From: Barry Song <21cnbao@gmail.com>
To: Baolin Wang <baolin.wang@linux.alibaba.com>
Cc: akpm@linux-foundation.org, david@kernel.org,
catalin.marinas@arm.com, will@kernel.org,
lorenzo.stoakes@oracle.com, ryan.roberts@arm.com,
Liam.Howlett@oracle.com, vbabka@suse.cz, rppt@kernel.org,
surenb@google.com, mhocko@suse.com, riel@surriel.com,
harry.yoo@oracle.com, jannh@google.com, willy@infradead.org,
dev.jain@arm.com, linux-mm@kvack.org,
linux-arm-kernel@lists.infradead.org,
linux-kernel@vger.kernel.org
Subject: Re: [PATCH v6 1/5] mm: rmap: support batched checks of the references for large folios
Date: Sat, 7 Mar 2026 16:02:47 +0800 [thread overview]
Message-ID: <CAGsJ_4woBVQdYcCbN1Btr2vxOL8OAujaHkNZZ41=S-TdNh-wbw@mail.gmail.com> (raw)
In-Reply-To: <a4d7cf56-eab4-431d-886b-a32456e44736@linux.alibaba.com>
On Sat, Mar 7, 2026 at 10:22 AM Baolin Wang
<baolin.wang@linux.alibaba.com> wrote:
>
>
>
> On 3/7/26 5:07 AM, Barry Song wrote:
> > On Mon, Feb 9, 2026 at 10:07 PM Baolin Wang
> > <baolin.wang@linux.alibaba.com> wrote:
> >>
> >> Currently, folio_referenced_one() always checks the young flag for each PTE
> >> sequentially, which is inefficient for large folios. This inefficiency is
> >> especially noticeable when reclaiming clean file-backed large folios, where
> >> folio_referenced() is observed as a significant performance hotspot.
> >>
> >> Moreover, on Arm64 architecture, which supports contiguous PTEs, there is already
> >> an optimization to clear the young flags for PTEs within a contiguous range.
> >> However, this is not sufficient. We can extend this to perform batched operations
> >> for the entire large folio (which might exceed the contiguous range: CONT_PTE_SIZE).
> >>
> >> Introduce a new API: clear_flush_young_ptes() to facilitate batched checking
> >> of the young flags and flushing TLB entries, thereby improving performance
> >> during large folio reclamation.
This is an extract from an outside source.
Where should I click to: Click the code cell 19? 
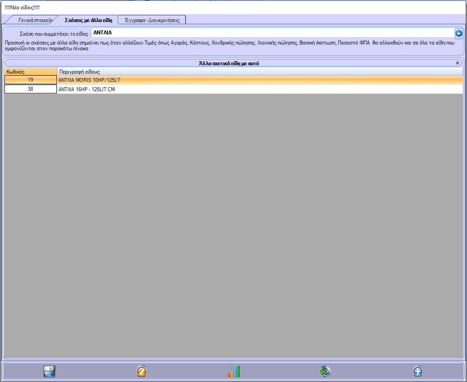tap(30, 80)
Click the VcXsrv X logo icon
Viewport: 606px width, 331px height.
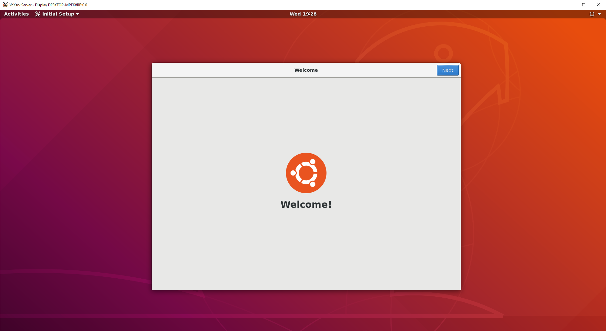(x=5, y=5)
And it will be overridden by the architecture
> >> that implements a more efficient batch operation in the following patches.
> >>
> >> While we are at it, rename ptep_clear_flush_young_notify() to
> >> clear_flush_young_ptes_notify() to indicate that this is a batch operation.
> >>
> >> Reviewed-by: Harry Yoo <harry.yoo@oracle.com>
> >> Reviewed-by: Ryan Roberts <ryan.roberts@arm.com>
> >> Signed-off-by: Baolin Wang <baolin.wang@linux.alibaba.com>
> >
> > LGTM,
> >
> > Reviewed-by: Barry Song <baohua@kernel.org>
>
> Thanks.
>
> >> ---
> >> include/linux/mmu_notifier.h | 9 +++++----
> >> include/linux/pgtable.h | 35 +++++++++++++++++++++++++++++++++++
> >> mm/rmap.c | 28 +++++++++++++++++++++++++---
> >> 3 files changed, 65 insertions(+), 7 deletions(-)
> >>
> >> diff --git a/include/linux/mmu_notifier.h b/include/linux/mmu_notifier.h
> >> index d1094c2d5fb6..07a2bbaf86e9 100644
> >> --- a/include/linux/mmu_notifier.h
> >> +++ b/include/linux/mmu_notifier.h
> >> @@ -515,16 +515,17 @@ static inline void mmu_notifier_range_init_owner(
> >> range->owner = owner;
> >> }
> >>
> >> -#define ptep_clear_flush_young_notify(__vma, __address, __ptep) \
> >> +#define clear_flush_young_ptes_notify(__vma, __address, __ptep, __nr) \
> >> ({ \
> >> int __young; \
> >> struct vm_area_struct *___vma = __vma; \
> >> unsigned long ___address = __address; \
> >> - __young = ptep_clear_flush_young(___vma, ___address, __ptep); \
> >> + unsigned int ___nr = __nr; \
> >> + __young = clear_flush_young_ptes(___vma, ___address, __ptep, ___nr); \
> >> __young |= mmu_notifier_clear_flush_young(___vma->vm_mm, \
> >> ___address, \
> >> ___address + \
> >> - PAGE_SIZE); \
> >> + ___nr * PAGE_SIZE); \
> >> __young; \
> >> })
> >>
> >> @@ -650,7 +651,7 @@ static inline void mmu_notifier_subscriptions_destroy(struct mm_struct *mm)
> >>
> >> #define mmu_notifier_range_update_to_read_only(r) false
> >>
> >> -#define ptep_clear_flush_young_notify ptep_clear_flush_young
> >> +#define clear_flush_young_ptes_notify clear_flush_young_ptes
> >> #define pmdp_clear_flush_young_notify pmdp_clear_flush_young
> >> #define ptep_clear_young_notify ptep_test_and_clear_young
> >> #define pmdp_clear_young_notify pmdp_test_and_clear_young
> >> diff --git a/include/linux/pgtable.h b/include/linux/pgtable.h
> >> index 21b67d937555..a50df42a893f 100644
> >> --- a/include/linux/pgtable.h
> >> +++ b/include/linux/pgtable.h
> >> @@ -1068,6 +1068,41 @@ static inline void wrprotect_ptes(struct mm_struct *mm, unsigned long addr,
> >> }
> >> #endif
> >>
> >> +#ifndef clear_flush_young_ptes
> >> +/**
> >> + * clear_flush_young_ptes - Mark PTEs that map consecutive pages of the same
> >> + * folio as old and flush the TLB.
> >> + * @vma: The virtual memory area the pages are mapped into.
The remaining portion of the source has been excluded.